AIM OF THE TASK — Only the lines from the one containing "Task: Select the orange hop 12 badge" through the final line below belong in the output, copied exactly and without pictures.

RECORDS —
________

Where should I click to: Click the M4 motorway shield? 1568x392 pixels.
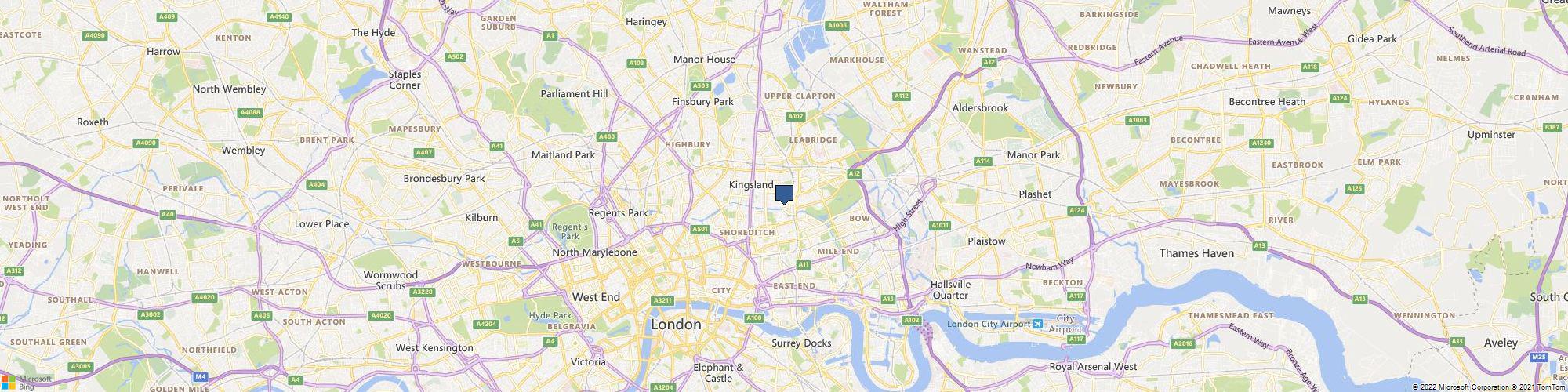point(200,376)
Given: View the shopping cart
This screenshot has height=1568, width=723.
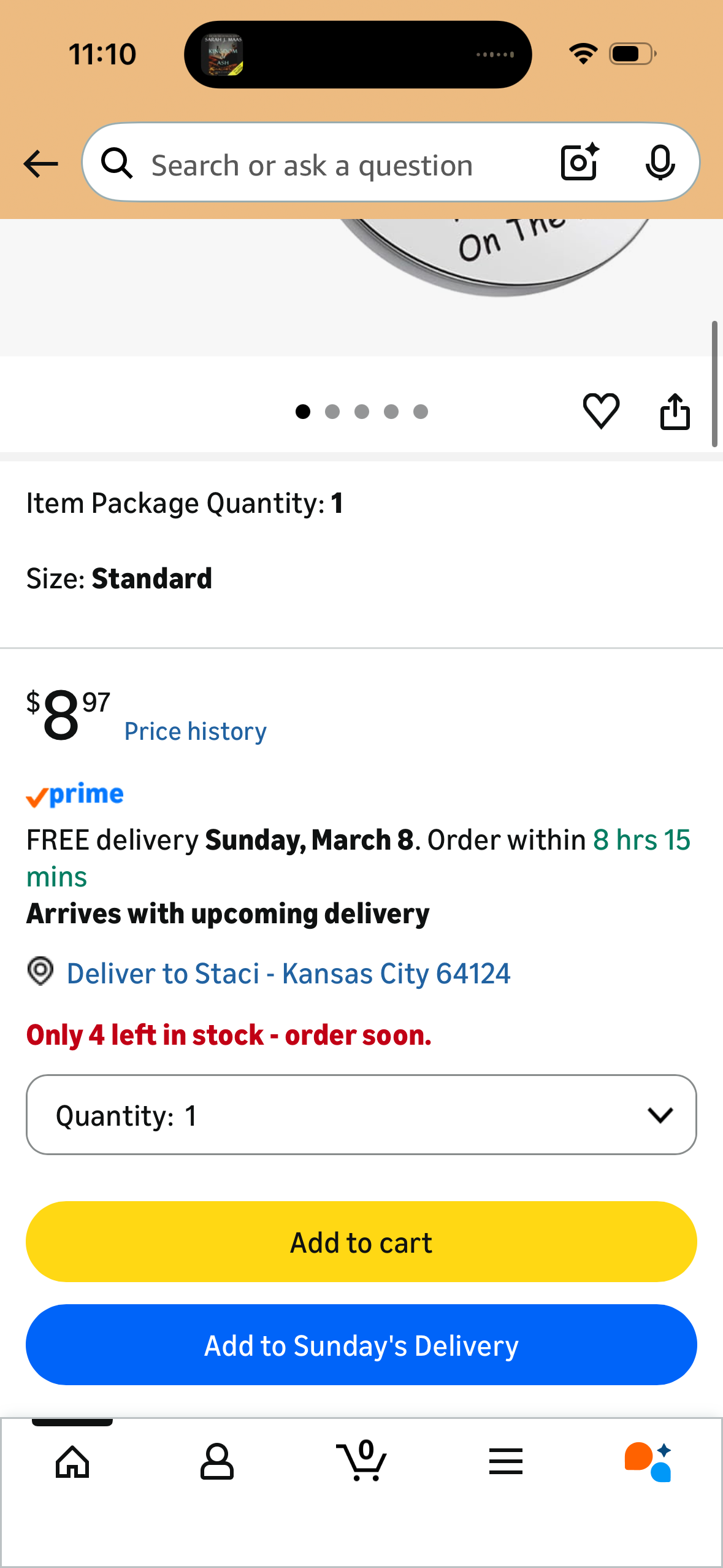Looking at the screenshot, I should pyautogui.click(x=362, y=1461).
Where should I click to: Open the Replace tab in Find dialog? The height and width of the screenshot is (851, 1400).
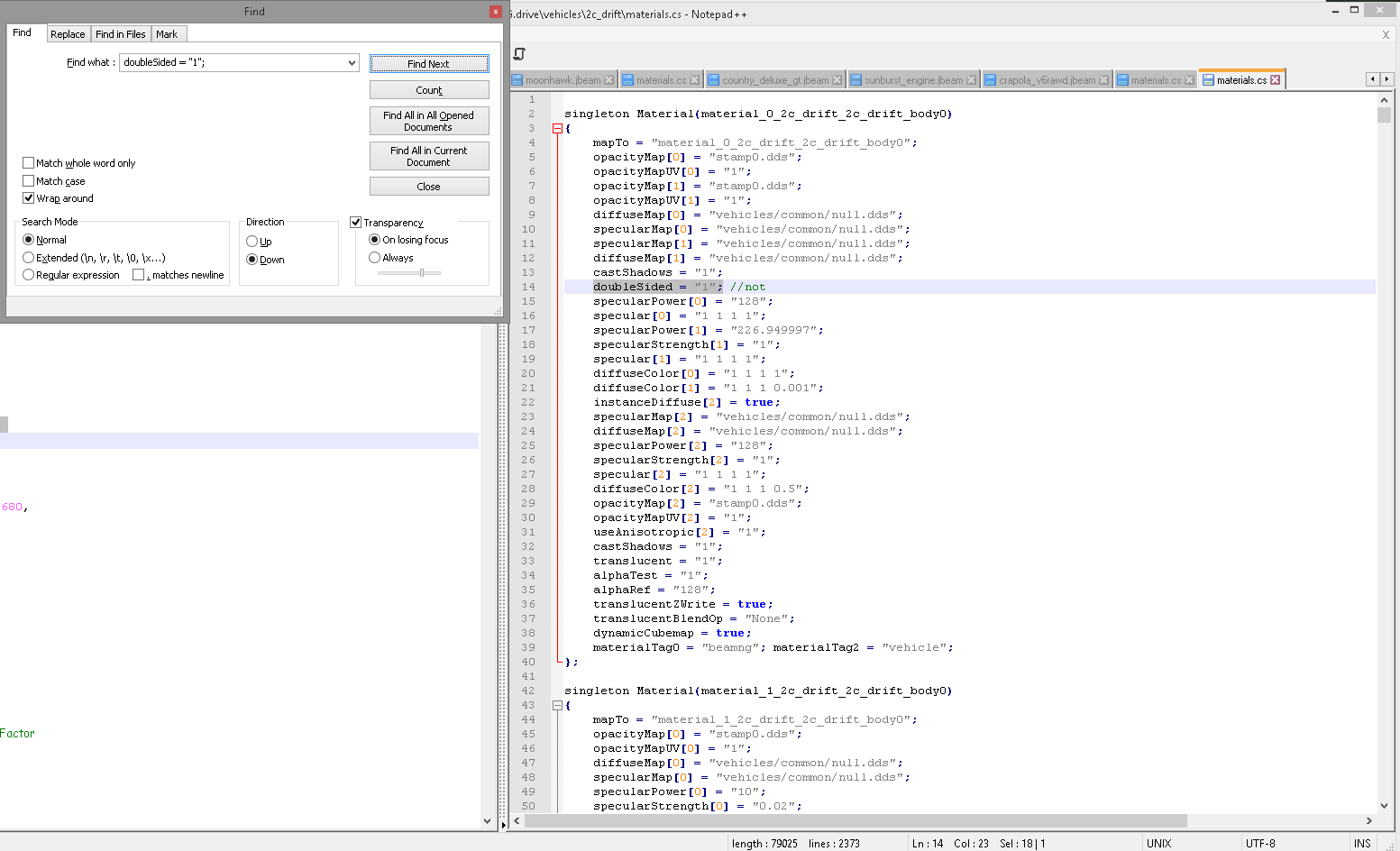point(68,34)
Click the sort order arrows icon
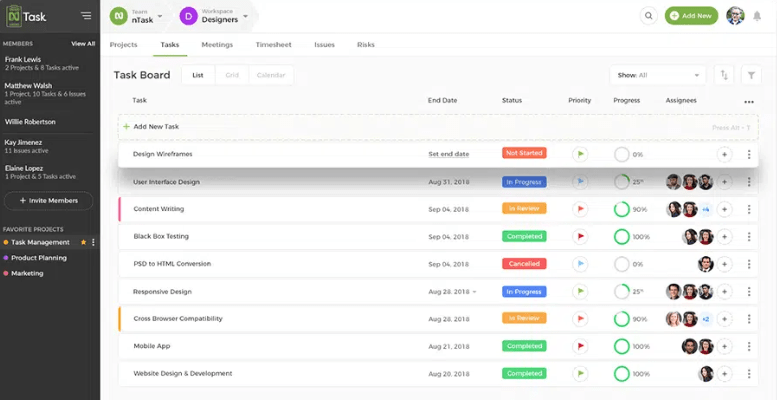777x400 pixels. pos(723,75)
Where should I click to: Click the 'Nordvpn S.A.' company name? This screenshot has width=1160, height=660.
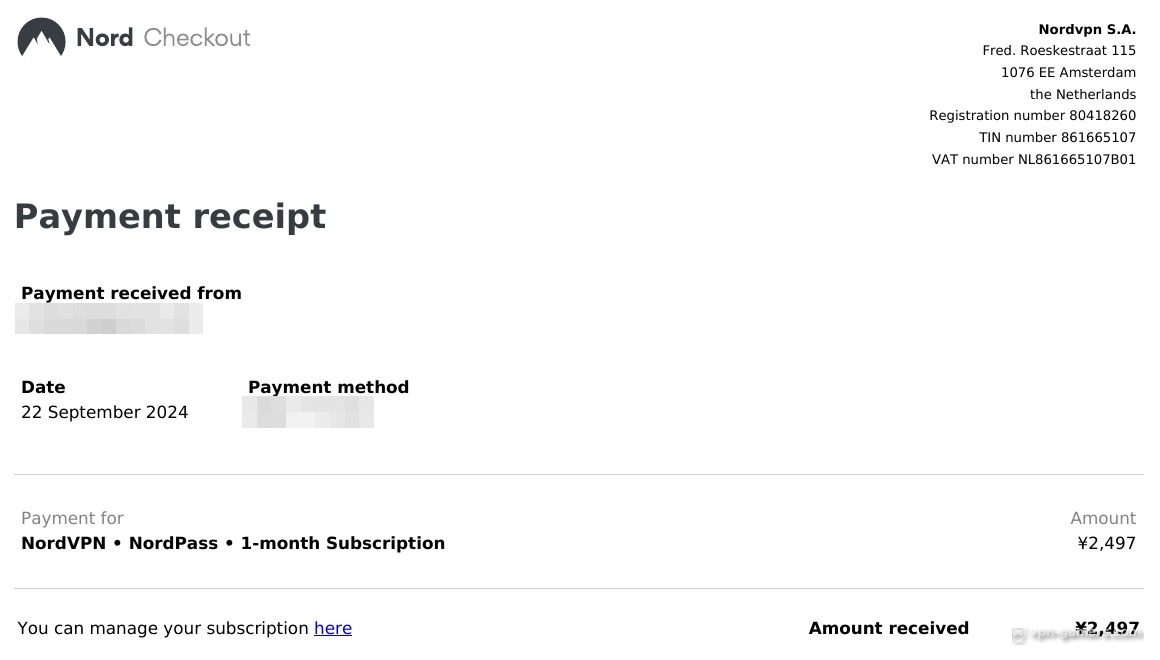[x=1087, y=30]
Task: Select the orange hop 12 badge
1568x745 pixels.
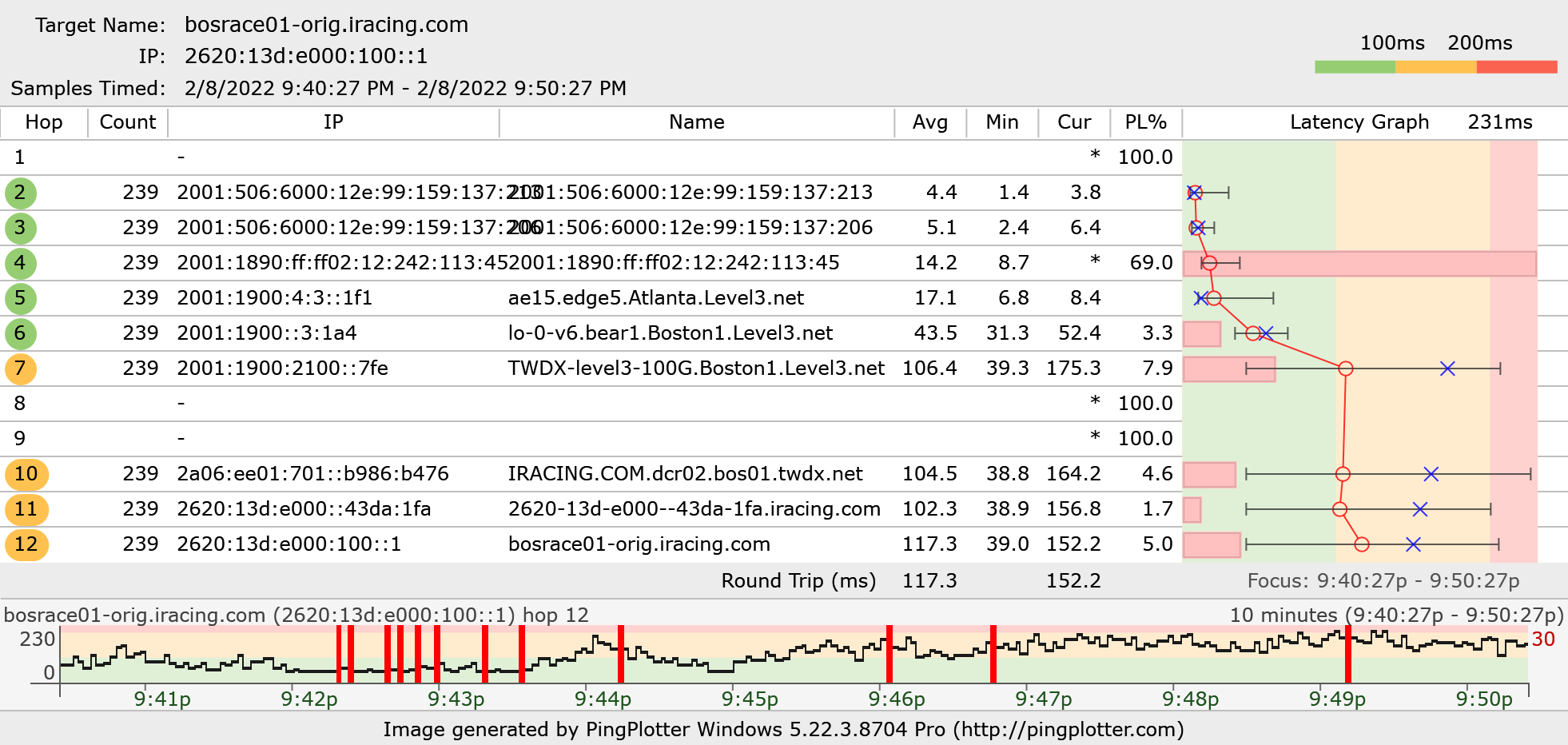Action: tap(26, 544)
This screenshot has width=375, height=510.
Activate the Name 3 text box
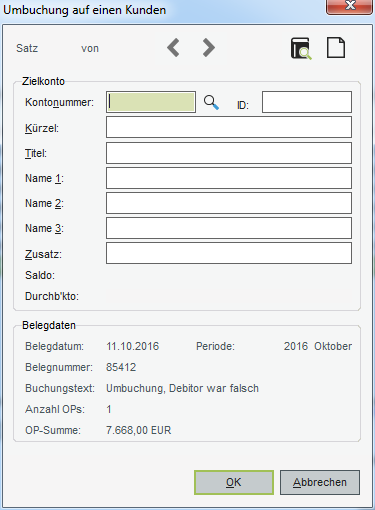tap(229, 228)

________

OUTPUT BELOW —
Task: Select the orange hop 12 badge
1568x745 pixels.
Action: tap(26, 544)
This screenshot has width=375, height=510.
Activate the Name 3 text box
tap(229, 228)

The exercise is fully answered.